Mi rutina esos días era bastante clara. Acudía a clases en la mañana y me pasaba la tarde en casa, estudiando o matando el rato jugando videojuegos. Hacía todo lo posible por ignorar como me sentía y que los demás no se dieran cuenta. De vez en cuando, si los chicos tenían algún plan, salía con ellos e intentaba divertirme. Lo lograba, la mayoría de las veces, pero cuando llegaba a casa después, sentía como un balde de agua fría me empapaba desde la cabeza hasta los pies. El dolor que me atenazaba se volvía peor.

     Todo el mundo tenía una visión muy errónea de quién era yo. Me veían como alguien muy sociable, siempre amable y alegre, pero yo no me sentía así en absoluto. Era, sobre todo, un impostor. Pero me dediqué a representar mi papel por mucho tiempo.

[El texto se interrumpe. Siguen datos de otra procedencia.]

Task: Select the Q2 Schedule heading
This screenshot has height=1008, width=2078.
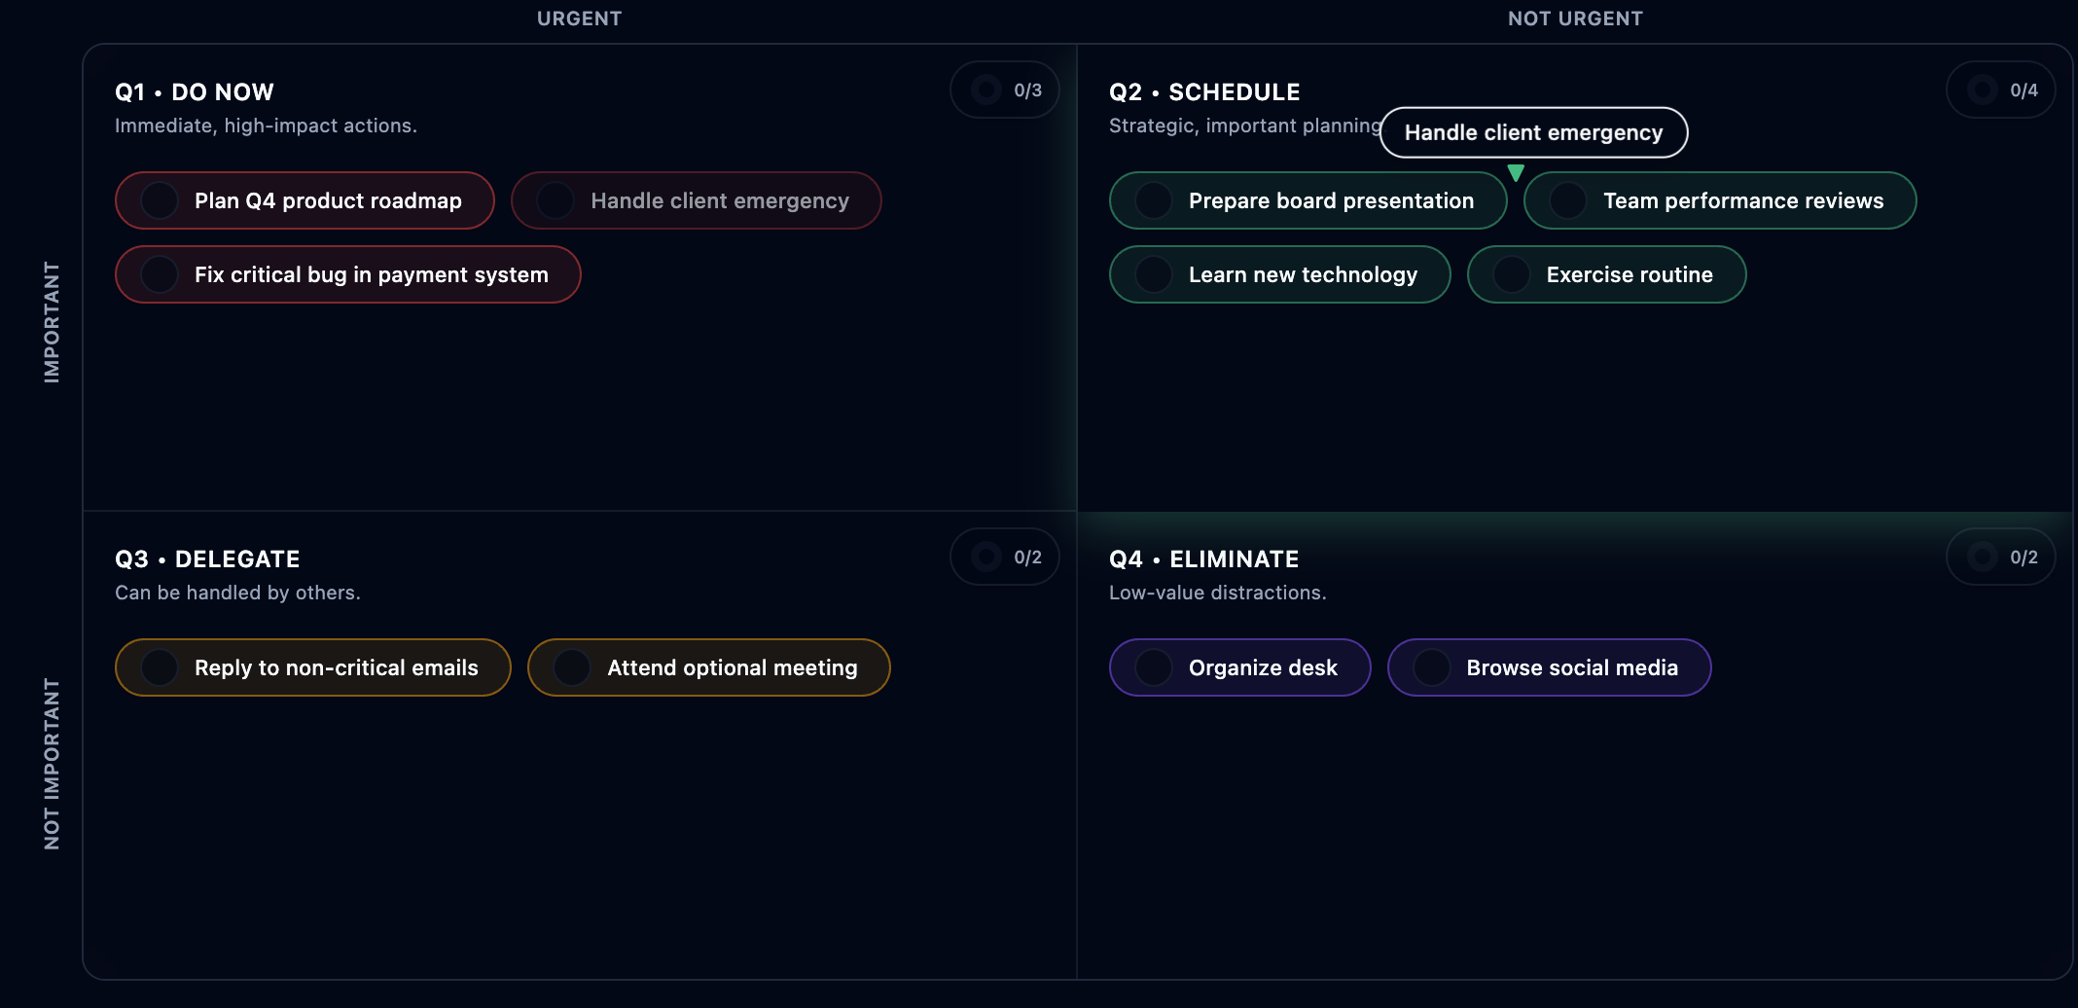Action: tap(1204, 92)
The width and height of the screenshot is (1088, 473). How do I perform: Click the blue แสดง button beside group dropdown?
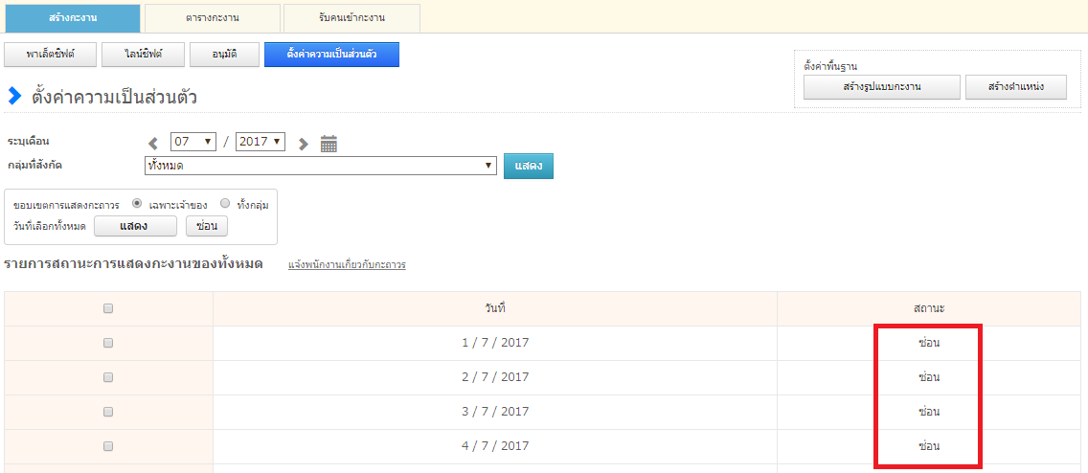(529, 166)
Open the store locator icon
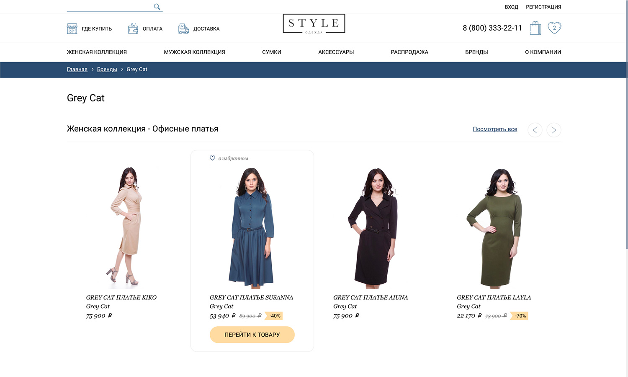 72,28
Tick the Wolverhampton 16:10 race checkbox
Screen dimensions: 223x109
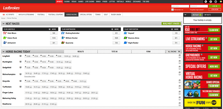(x=31, y=73)
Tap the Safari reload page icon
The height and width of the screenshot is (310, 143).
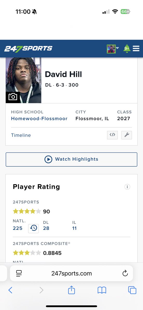[125, 273]
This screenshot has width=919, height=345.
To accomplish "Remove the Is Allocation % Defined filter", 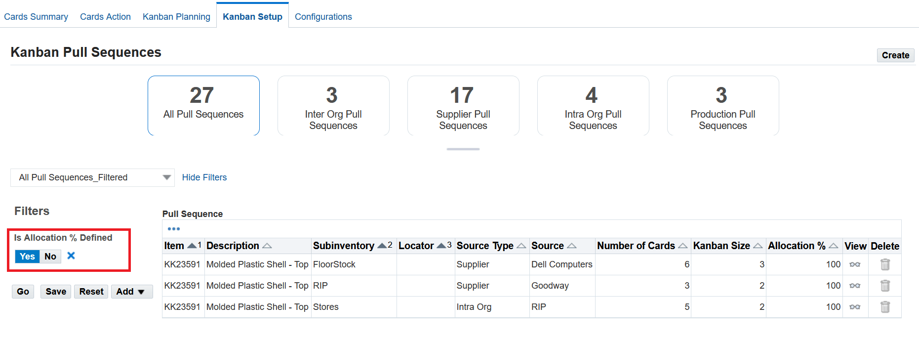I will 71,256.
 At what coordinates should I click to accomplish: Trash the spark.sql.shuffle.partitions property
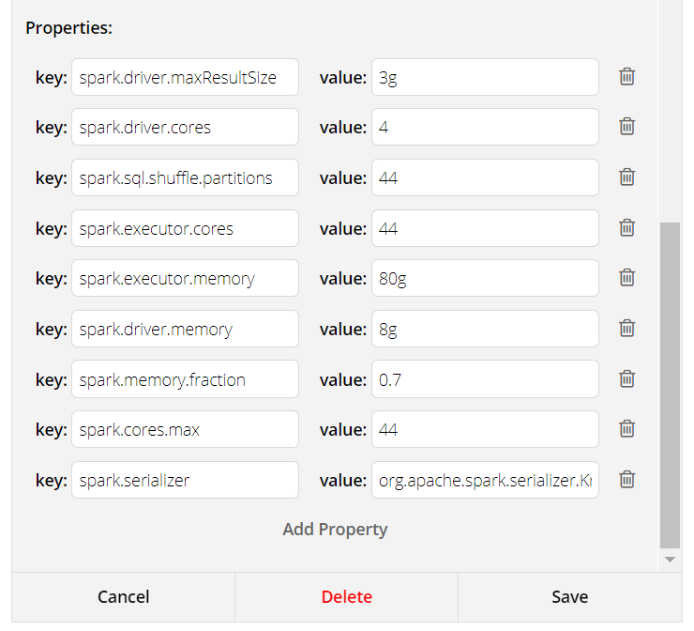click(627, 177)
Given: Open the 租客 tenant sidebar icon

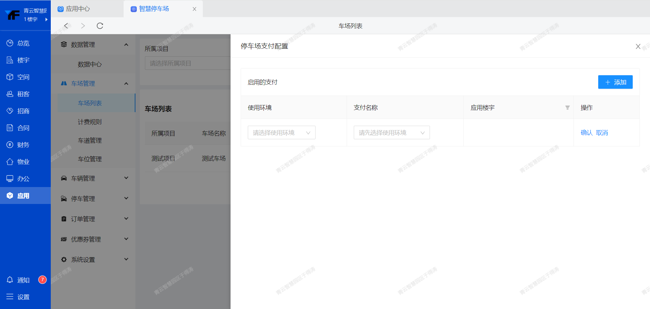Looking at the screenshot, I should (x=10, y=94).
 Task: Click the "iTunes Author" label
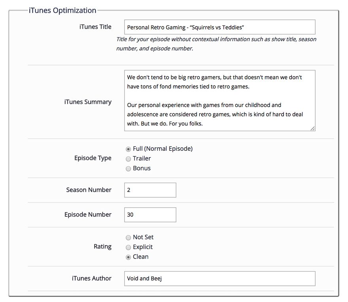(x=92, y=278)
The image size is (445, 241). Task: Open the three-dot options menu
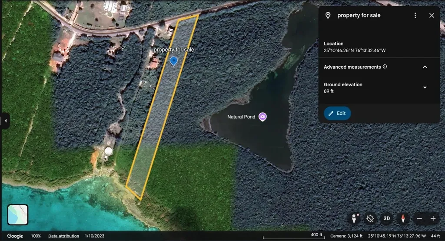(x=415, y=15)
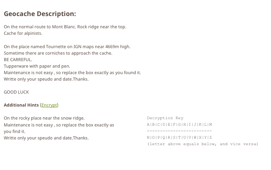
Task: Click the 'you find it.' hint line
Action: click(14, 131)

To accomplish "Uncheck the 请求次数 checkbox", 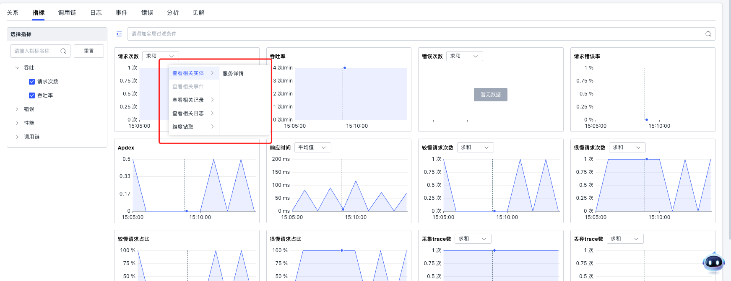I will [x=32, y=82].
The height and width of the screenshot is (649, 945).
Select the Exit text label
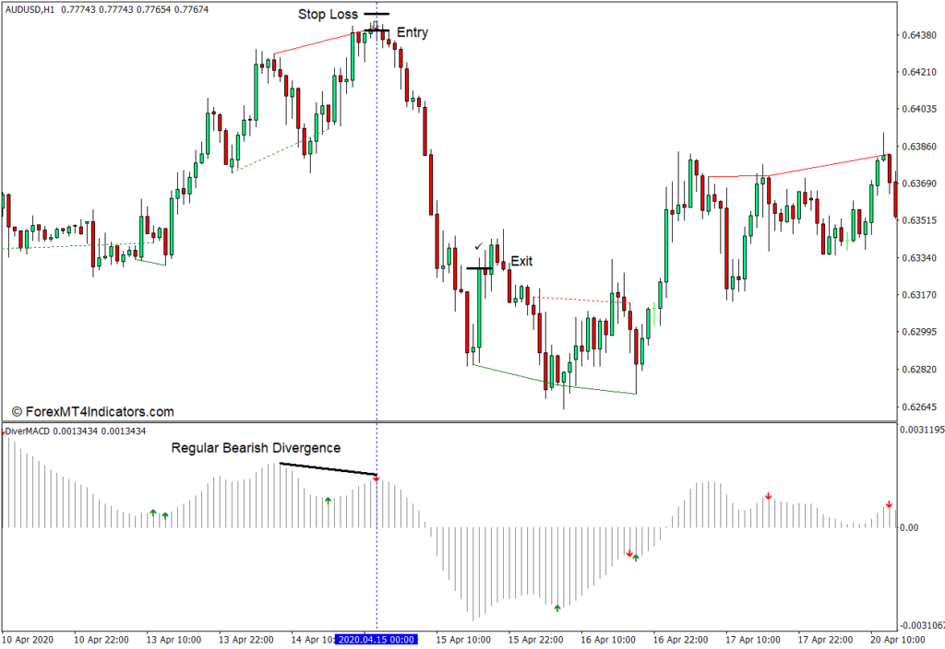pyautogui.click(x=521, y=262)
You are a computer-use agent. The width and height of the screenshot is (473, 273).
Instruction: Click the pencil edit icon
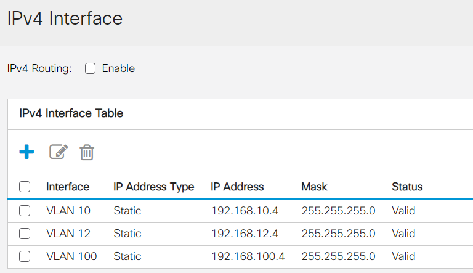coord(59,152)
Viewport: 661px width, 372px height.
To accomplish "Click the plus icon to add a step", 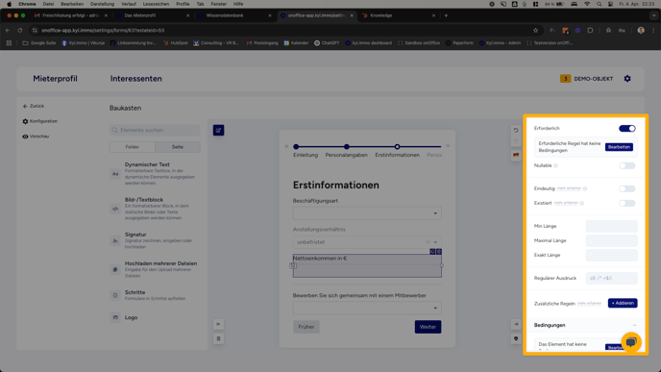I will coord(448,146).
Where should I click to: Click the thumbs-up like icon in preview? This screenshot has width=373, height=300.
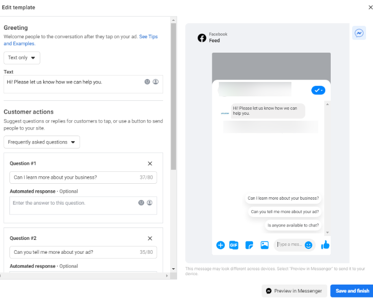(325, 245)
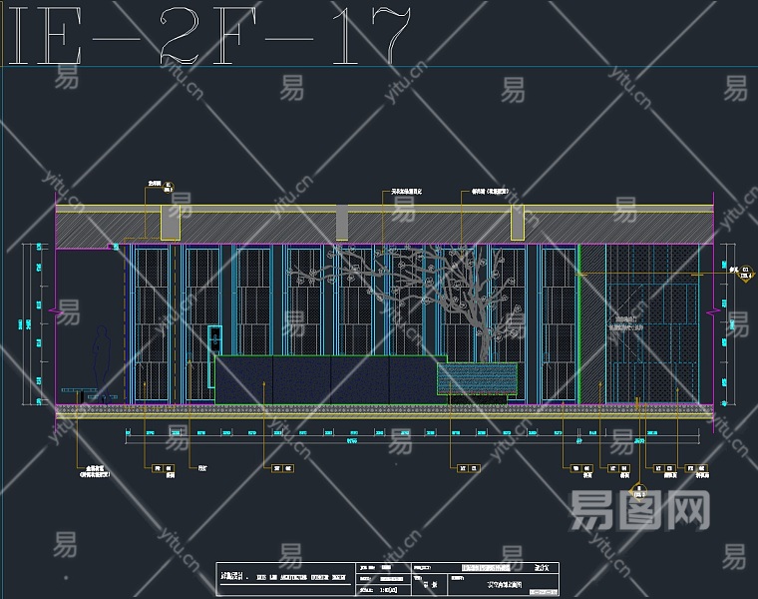This screenshot has height=599, width=758.
Task: Click the center leader annotation above the ceiling
Action: pos(401,191)
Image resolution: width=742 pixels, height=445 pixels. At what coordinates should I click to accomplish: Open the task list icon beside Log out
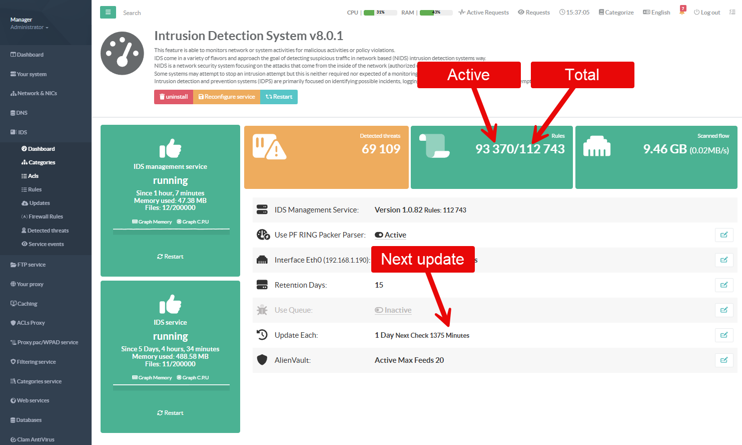click(x=732, y=13)
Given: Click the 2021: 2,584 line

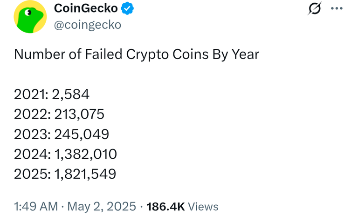Looking at the screenshot, I should [x=52, y=94].
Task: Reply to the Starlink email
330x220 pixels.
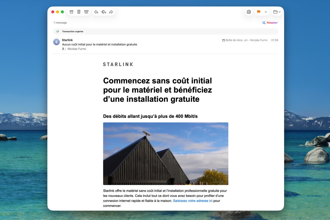Action: tap(96, 12)
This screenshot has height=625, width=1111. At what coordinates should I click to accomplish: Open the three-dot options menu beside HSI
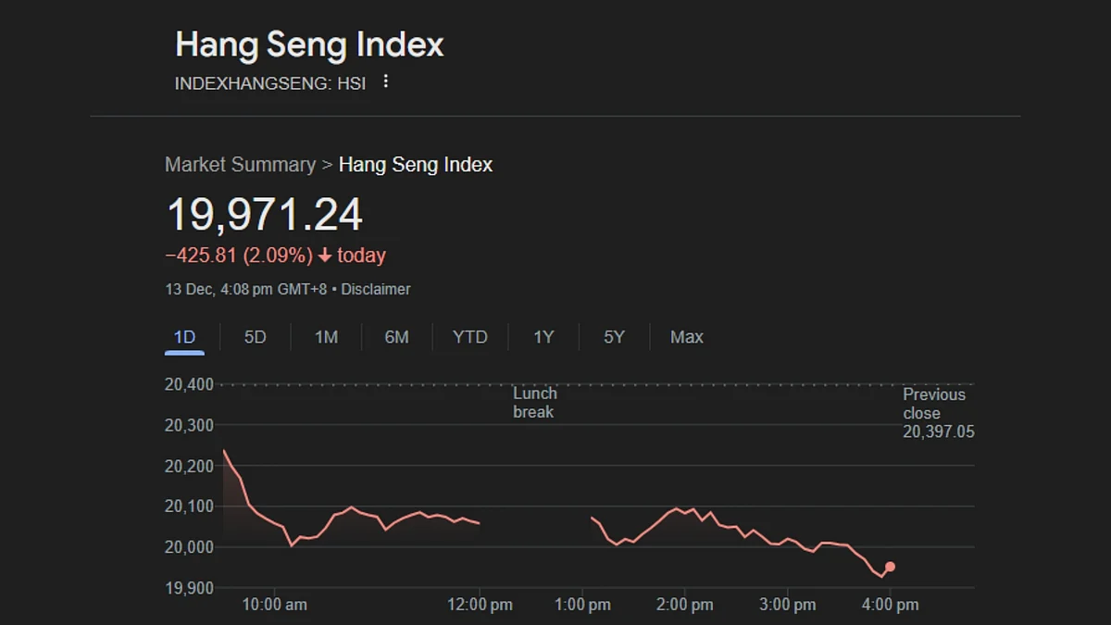pos(386,81)
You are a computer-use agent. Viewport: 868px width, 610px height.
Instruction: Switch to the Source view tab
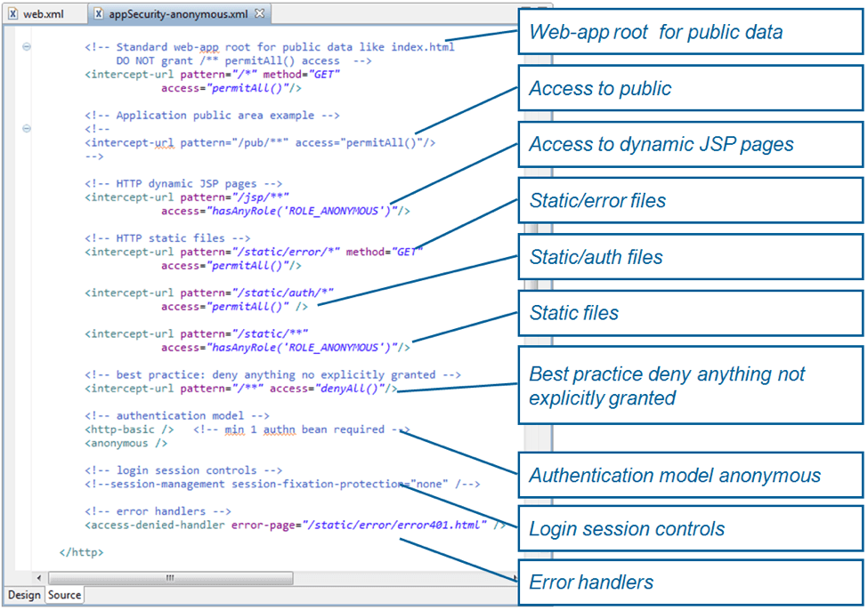tap(64, 595)
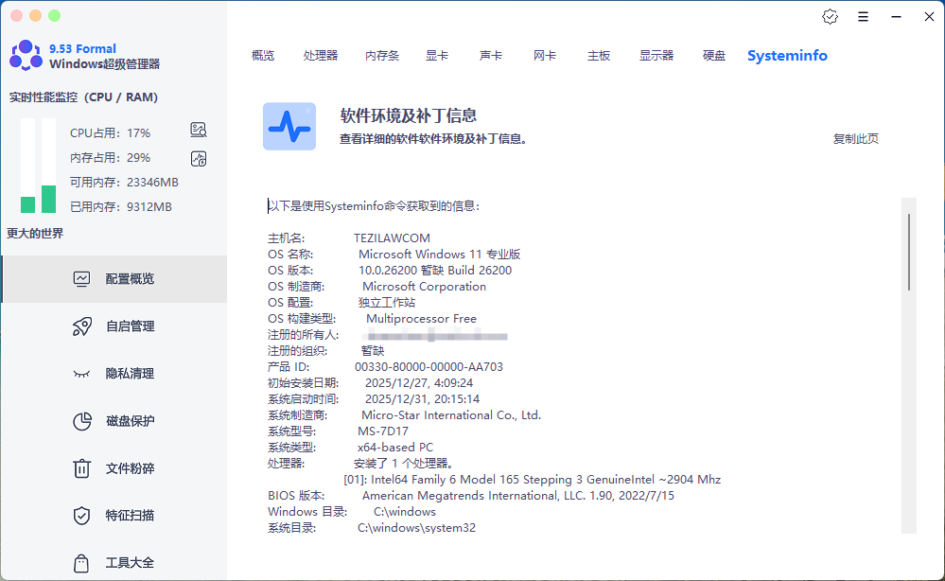Click the Windows超级管理器 logo
The height and width of the screenshot is (581, 945).
25,54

     Así fue como salí con varias personas e hice el papel del buen novio, hasta que advertía que sólo era un papel y que no tenía interés en ninguno de ellos en particular.

     Pensarás que soy un hijo de puta y está bien si lo piensas. Intenté no lastimarlos a propósito, pero al final siempre terminaba con ellos porque no le encontraba ningún interés a nuestra relación. Si bien alguna de las personas con las que salí eran increíbles, interesantes y suscitaban cierto cariño en mí, no llegaron nunca hasta el fondo de mi corazón y nunca pude mostrarles mi verdadero yo.

     Mostrarme vulnerable era mi miedo más grande.

     Así que me sentí como un idiota la próxima vez que te vi, sentado en el parque, admirando las flores.

     Hace rato que yo estaba allí, flotando en el mar de mis ideas, cuando llegaste y te sentaste sin más. Te observé largo rato y esperé a que alguien viniera en tu encuentro. Pero tomaste unas fotos y te levantaste para irte.

     ¿Habías ido allí sólo por eso o te habían dejado plantado? Como lucías satisfecho, me decanté por la primera opción. ¿Quién hacía algo así?

     «Este tipo está peor que yo», pensé.

     Pero, ¿qué era estar peor que yo? Yo también estaba allí sin hacer nada. Me detuve de camino a casa porque ese día me sentía particularmente mal. Había despertado así y no pude sacarme de encima la sensación de estar ahogándome en toda la mañana. Así que pensé en ir al parque a distraerme aunque sea sólo un poco.

     ¿Quién era yo para juzgarte, cuando tú parecías complacido con solo mirar las flores y tomar un par de fotografías, mientras yo me lamentaba de mi suerte como un poseso?

     Que patético.

     Te vi listo para irte y un impulso misterioso me llevó a decir:

     –Los lirios son hermosos, ¿no es así?

     No quería que te fueras. Era agradable poder centrar mi atención en algo más que en mis pensamientos y, si tú te ibas, me quedaría a solas con ellos de nuevo.

     Murmuraste un y me miraste con extrañeza.

     «Ahora debe pensar que estoy loco o drogado».

      Quise aclararme, decir algo que no te diera esa impresión de mí, pero a veces, cuando buscamos aclarar, oscurecemos. Me pareció que, si agregaba algo, empeoraría todo. Sólo podía rezar porque te olvidaras del asunto.

     No quería que te fueras, pero no tenía razones para detenerte.

     Así que observé tu espalda alejarse.